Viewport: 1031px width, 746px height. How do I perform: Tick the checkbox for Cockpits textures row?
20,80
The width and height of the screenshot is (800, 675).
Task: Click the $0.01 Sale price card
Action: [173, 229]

_Problem requirements_
Retype all of the data exactly, so that nothing differs from what is given.

_Response area_
Viewport: 1031px width, 746px height. How do I perform: Tick the checkbox for Cockpits textures row?
20,80
The width and height of the screenshot is (800, 675).
Task: Click the $0.01 Sale price card
Action: [173, 229]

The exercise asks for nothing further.